In the classic Kurusawa movie "Ren", a rising warlord patiently watched the action of the dominant warlord of all warlords (WOAW) before he pounced. Finally he saw the opportunity when WOAW moved the bulk of his troops out of his impregnable fortress to attack the patient usurper. He uttered those simple words to his generals: "The Mountain has moved".

It's so zen. Mountains do not move. When they move it means the center of gravity, gravitas, the solidness has become "light" and vulnerable. In the movie the WOAW lost. It had lost its mind, it had lost its strategy, it had lost its "gravity".

This is how I read this article (here) about Applied Materials, the Rolls Royce of semi conductors in Silicon Valley is building in China its largest ever plant, and the largest of such plants with not only cutting edge technology of today, but putting down deep roots in China the platform for tomorrow's technology.
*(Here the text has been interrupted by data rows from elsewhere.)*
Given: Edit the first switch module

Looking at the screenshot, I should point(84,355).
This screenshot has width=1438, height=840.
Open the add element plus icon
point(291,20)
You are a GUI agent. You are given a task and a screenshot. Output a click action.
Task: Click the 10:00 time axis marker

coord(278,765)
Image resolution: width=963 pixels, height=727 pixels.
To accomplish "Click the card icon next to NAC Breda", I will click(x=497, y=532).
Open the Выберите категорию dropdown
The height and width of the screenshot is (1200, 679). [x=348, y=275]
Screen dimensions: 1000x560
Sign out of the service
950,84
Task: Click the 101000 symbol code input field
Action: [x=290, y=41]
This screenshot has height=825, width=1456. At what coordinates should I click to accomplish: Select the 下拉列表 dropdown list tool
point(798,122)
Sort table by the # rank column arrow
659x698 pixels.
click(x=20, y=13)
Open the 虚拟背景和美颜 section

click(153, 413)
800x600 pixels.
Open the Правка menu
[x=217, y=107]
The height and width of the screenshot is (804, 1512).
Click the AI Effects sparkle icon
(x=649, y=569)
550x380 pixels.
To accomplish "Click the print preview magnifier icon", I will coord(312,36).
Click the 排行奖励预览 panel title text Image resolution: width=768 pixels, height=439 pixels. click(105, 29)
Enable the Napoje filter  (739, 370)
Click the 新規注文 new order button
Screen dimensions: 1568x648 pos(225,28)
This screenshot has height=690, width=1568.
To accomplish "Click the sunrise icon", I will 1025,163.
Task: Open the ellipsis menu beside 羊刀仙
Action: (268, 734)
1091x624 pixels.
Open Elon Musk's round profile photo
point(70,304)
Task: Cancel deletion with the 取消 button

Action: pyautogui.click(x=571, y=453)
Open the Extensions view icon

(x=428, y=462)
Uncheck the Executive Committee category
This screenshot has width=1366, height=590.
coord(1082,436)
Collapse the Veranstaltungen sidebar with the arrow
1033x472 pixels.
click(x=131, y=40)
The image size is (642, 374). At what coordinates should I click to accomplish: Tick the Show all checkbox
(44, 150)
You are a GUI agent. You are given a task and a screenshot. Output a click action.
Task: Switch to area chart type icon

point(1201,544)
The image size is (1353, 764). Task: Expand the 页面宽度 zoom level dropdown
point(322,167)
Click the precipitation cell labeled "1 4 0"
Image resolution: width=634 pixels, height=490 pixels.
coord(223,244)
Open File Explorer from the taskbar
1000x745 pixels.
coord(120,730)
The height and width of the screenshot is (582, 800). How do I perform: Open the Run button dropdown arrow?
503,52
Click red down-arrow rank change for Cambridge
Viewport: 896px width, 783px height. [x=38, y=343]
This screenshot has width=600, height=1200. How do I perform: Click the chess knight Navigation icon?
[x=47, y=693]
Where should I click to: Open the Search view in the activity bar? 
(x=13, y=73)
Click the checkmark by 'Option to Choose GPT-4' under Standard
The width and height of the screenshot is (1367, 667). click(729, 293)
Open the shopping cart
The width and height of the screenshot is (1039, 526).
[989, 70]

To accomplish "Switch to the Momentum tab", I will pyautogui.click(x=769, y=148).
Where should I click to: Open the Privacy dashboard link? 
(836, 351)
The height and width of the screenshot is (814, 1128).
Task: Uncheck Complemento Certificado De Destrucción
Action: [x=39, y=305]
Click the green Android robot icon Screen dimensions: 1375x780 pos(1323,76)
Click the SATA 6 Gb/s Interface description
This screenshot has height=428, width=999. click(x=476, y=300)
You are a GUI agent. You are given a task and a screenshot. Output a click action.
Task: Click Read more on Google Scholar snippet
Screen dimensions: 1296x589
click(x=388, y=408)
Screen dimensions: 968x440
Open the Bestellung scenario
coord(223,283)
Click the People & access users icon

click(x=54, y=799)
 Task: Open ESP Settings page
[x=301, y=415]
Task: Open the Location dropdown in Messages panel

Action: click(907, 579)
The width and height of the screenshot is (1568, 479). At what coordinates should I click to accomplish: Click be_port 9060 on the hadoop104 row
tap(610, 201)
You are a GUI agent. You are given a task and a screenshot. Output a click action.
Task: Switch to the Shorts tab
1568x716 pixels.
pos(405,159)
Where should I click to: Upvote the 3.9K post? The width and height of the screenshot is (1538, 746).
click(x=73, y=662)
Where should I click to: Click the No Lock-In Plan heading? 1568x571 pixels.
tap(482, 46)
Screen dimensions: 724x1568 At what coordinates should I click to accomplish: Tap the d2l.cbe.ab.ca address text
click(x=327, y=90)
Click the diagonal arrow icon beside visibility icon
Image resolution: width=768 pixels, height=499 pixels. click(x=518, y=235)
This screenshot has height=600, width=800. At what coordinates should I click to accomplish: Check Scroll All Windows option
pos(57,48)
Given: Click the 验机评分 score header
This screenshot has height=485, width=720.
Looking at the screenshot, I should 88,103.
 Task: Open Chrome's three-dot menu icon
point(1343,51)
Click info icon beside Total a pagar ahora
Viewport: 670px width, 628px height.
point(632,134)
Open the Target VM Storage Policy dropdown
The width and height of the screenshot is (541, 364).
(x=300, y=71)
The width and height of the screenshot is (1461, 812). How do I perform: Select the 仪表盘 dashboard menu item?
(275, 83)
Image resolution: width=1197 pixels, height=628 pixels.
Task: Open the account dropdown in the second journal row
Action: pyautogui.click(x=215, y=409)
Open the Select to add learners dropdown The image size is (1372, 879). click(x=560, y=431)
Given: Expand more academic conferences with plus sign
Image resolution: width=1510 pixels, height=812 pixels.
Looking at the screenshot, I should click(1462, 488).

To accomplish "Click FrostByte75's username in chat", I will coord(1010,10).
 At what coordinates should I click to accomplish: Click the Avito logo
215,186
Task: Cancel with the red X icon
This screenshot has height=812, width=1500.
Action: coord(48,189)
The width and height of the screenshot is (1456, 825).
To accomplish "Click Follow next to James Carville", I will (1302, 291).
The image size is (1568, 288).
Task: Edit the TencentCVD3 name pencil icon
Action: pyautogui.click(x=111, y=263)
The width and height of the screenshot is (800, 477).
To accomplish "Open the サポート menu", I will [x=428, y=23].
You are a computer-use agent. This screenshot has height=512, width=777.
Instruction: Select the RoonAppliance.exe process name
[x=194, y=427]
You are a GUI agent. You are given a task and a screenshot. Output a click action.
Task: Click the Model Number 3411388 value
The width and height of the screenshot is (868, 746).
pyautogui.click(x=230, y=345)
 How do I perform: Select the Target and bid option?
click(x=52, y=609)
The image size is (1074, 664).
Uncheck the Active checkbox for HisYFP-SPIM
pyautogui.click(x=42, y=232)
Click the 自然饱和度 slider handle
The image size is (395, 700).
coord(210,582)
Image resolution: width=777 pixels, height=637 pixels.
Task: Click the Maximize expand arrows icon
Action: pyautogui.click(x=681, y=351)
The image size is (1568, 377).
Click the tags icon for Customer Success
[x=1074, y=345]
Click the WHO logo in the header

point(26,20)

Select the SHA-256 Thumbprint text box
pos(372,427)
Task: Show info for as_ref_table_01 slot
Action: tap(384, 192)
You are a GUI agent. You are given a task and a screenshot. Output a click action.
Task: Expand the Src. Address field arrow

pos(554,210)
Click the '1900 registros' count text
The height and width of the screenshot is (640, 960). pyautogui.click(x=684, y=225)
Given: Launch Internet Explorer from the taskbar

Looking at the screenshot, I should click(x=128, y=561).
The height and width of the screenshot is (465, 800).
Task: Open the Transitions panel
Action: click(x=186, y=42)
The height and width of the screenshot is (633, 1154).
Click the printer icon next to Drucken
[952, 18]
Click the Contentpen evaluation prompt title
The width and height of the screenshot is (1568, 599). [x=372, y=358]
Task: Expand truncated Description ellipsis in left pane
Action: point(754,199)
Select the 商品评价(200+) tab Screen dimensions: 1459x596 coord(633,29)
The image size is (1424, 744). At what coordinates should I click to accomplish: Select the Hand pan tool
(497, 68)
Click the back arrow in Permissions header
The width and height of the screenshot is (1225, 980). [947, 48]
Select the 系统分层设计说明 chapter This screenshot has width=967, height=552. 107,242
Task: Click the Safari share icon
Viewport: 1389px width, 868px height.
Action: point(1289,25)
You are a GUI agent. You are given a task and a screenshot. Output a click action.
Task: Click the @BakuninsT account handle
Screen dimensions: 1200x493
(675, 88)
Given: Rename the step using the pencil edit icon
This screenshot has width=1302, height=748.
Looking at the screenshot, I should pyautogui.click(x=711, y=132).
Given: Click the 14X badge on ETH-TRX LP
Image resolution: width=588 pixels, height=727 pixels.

This exercise is headed by one of the most important techies in the entire semi conductor business.

I do not argue that US companies should not invest abroad. They should indeed do so. However, what been happening is nothing short of moving the "Mountain". It's hollowing out of the core of what once made USA great.

Applied Materials and many other cutting edge firms are saying by their action they have "seen" the future, and it is in China. This is still a country of limited intellectual and political liberties, right? Yet, they see the future there?

Should that raise several red flags in the US of A? Do we see, hear serious debates and then actions to remedy the situation?

The issue is not really even about China. It is about the US of A. Why has it become what it has become, a place that a firm like Applied Materials no longer sees the company future in the nation's future?

We do know a lot of about some of the structural problems. Many blame China's "slave" labor wages attracting investments.

Relative wages play a part, but only up to a point. Go to MIT, Caltech, Berkeley or Princeton and visit their PhD programs in physics, electrical engineering, math and their cousins and you meet more Asian, particularly Chinese, students than "locals".

The "best and the brightest" young Americans all want to become investment banks and consultants. Money, do we not know, is galactic. Engineering? Physics? Too hard, too boring. No money. Civil Engineering? Who in their right minds want to work on building better roads, airports or dams?

The proverbial message is no longer just on that wall. It is not even a message anymore.

The story of Applied Materials in China is yet another floodgate being lifted. Another dyke widened.

The balance of global power, both soft and hard, is shifting so rapidly away from the US it pains to see the amount of low quality political debates in the main US media, especially on Fox News, where repeated assertions of USA being number 1 has become substitutes for intelligent analyses; that only the Democrats or anyone who is not Republican could fail to see that USA is a country blessed personally by God.

If anyone needs to be reminded how regressive USA can become, just read the latest on textbook changes in Texas as mandated by backward looking Republican stalwarts.

Long gone are the days of traditional Republicanism: fiscally conservative, culturally liberal and enlightened. The Rockefellers were Exhibit A.

Hubris and ignorance are lethal ingredients in all the falls of empires in the past. USA has an oversupply of both right now among its ruling elite in the Congress, in the media and in State politics.

China may have its cyclical comeuppance in another asset bubble that would take the market cap of its stock markets down a few pegs, but the underlying structural change is as amazing as the head in the sands of the Republican Party, the party which should be promoting growth and technology, but now spending its energy on backward looking rhetoric.

The final paragraph of the article is not a journalist trick to overstate in order to impress. Any frequent travelers to China who have talked to the young and the bright could recognize that voice.